**Page excerpt:**
*-*-*

Posted: Fri Dec 16, 2011 12:51 pm
by zulfi123786
Are the key columns indexed ?
How many nodes the DataStage server is running on?
How many nodes the Database server is running on?
Are there any filter conditions over the selected data?
If your job is supposed to be running in Production, then what are the loads on the database and datastage servers at the time the job runs?

A little humbleness is every ones policy when asking/sharing information on free forums

Posted: Mon Dec 19, 2011 12:52 pm
by madhusds
zulfi123786 wrote:
Are the key columns indexed ?
YES
How many nodes the DataStage server is running on?
4
How many nodes the Database server is running on?

Are there any filter conditions over the selected data?
NO
If your job is supposed to be running in Production, then what are the loads on the database and datastage servers at the time the job runs?
It is still in DEV
A little humbleness is every ones policy when asking/sharing information on free forums
Yes you are correct: I agree

"You have a bit of thinking to do, [sarcasm]I hope that is a more appropriate answer [/sarcasm] -- kwwilliams "

Posted: Mon Dec 19, 2011 2:56 pm
by FranklinE
Performance questions are often the most difficult to answer without having most or even all the details of your environment. If I were to ask such a question here, I know I'd be unable to share some of those details due to my employer's security policies. So, there will be some frustration with the answers you might get. I don't think we can avoid that.

*-*-*

**Data lines:**

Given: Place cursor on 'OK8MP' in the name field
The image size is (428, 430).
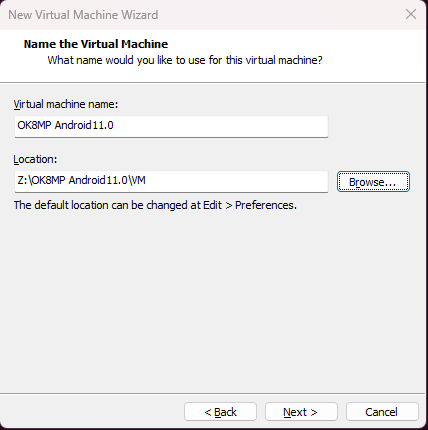Looking at the screenshot, I should point(34,125).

*-*-*

**Short problem 1:**
Please retype the part of the DataStage forum thread starting at "Posted: Mon Dec 19, 2011 2:56" and ending at "can avoid that.".
**Short problem 2:**
In the DataStage forum thread, how many nodes does madhusds say the DataStage server is running on?

**Problem solution 1:**
Posted: Mon Dec 19, 2011 2:56 pm
by FranklinE
Performance questions are often the most difficult to answer without having most or even all the details of your environment. If I were to ask such a question here, I know I'd be unable to share some of those details due to my employer's security policies. So, there will be some frustration with the answers you might get. I don't think we can avoid that.

**Problem solution 2:**
4